Source data:
=======
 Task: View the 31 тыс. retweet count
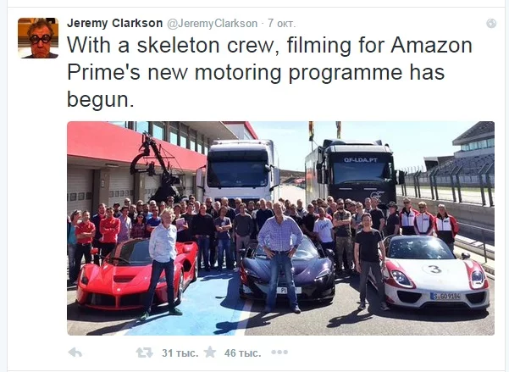(x=180, y=353)
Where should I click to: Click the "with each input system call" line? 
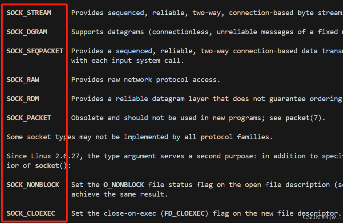click(x=127, y=61)
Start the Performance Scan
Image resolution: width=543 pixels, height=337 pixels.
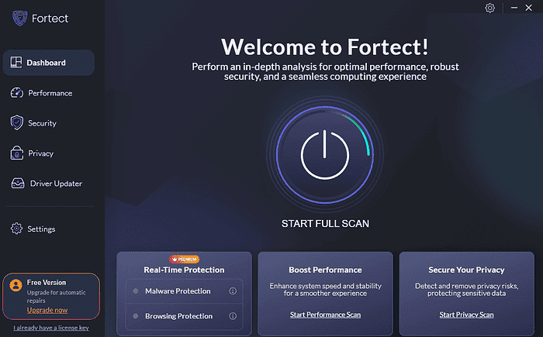click(x=325, y=315)
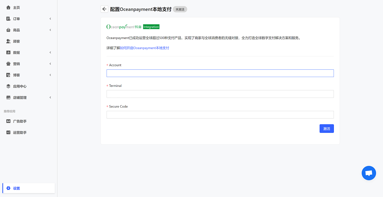Image resolution: width=383 pixels, height=197 pixels.
Task: Expand the 订单 submenu chevron
Action: [50, 19]

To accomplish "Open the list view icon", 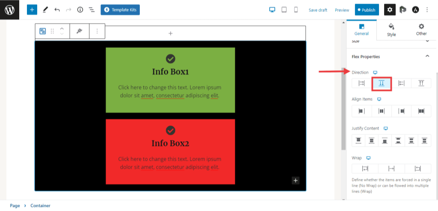I will [x=92, y=9].
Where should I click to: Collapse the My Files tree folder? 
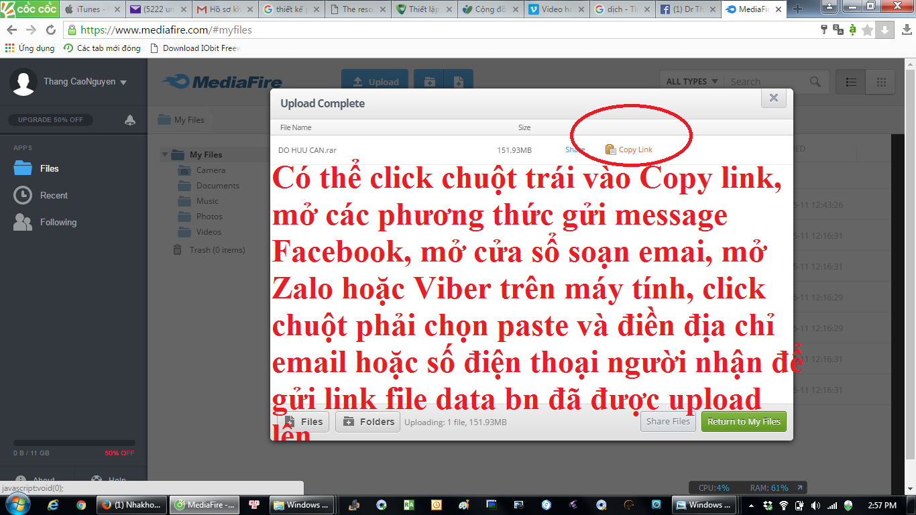click(x=165, y=155)
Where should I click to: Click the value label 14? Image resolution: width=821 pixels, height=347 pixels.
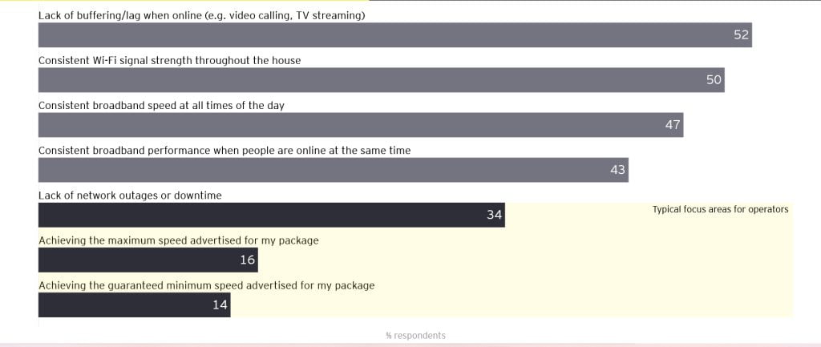(220, 305)
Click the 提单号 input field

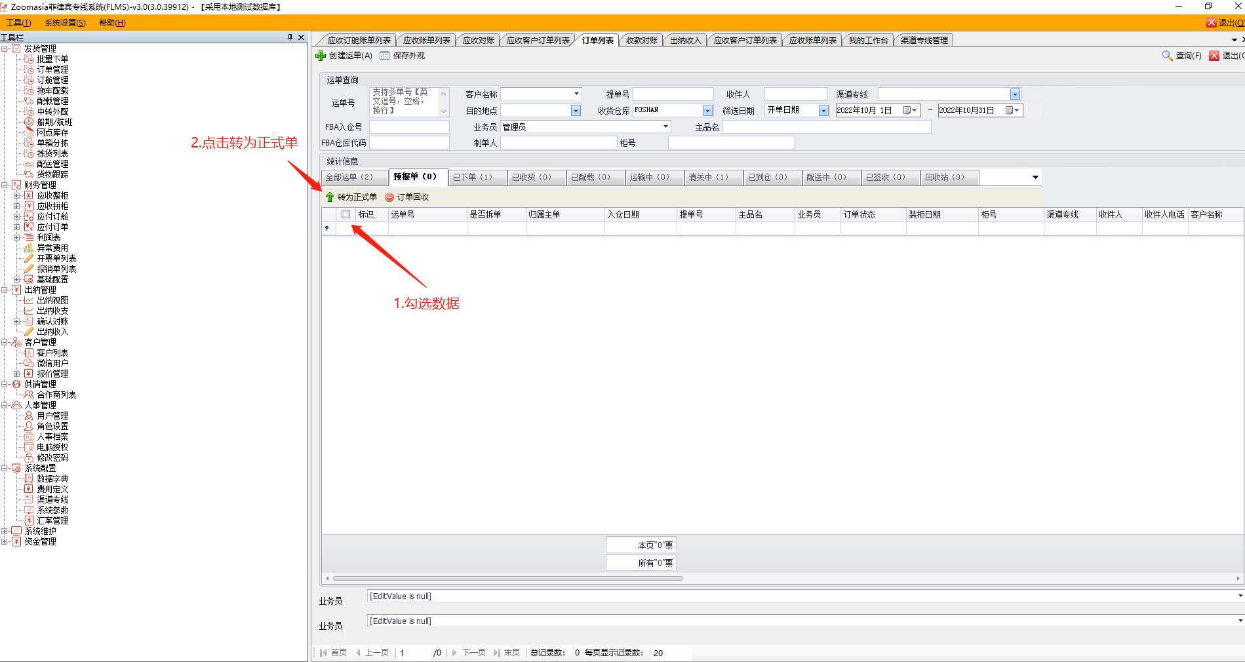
=======
◆ Problem
Please count the lines in the items above that contain the string "should", matching case exactly, and reply with only that number.

◆ Completed exercise
3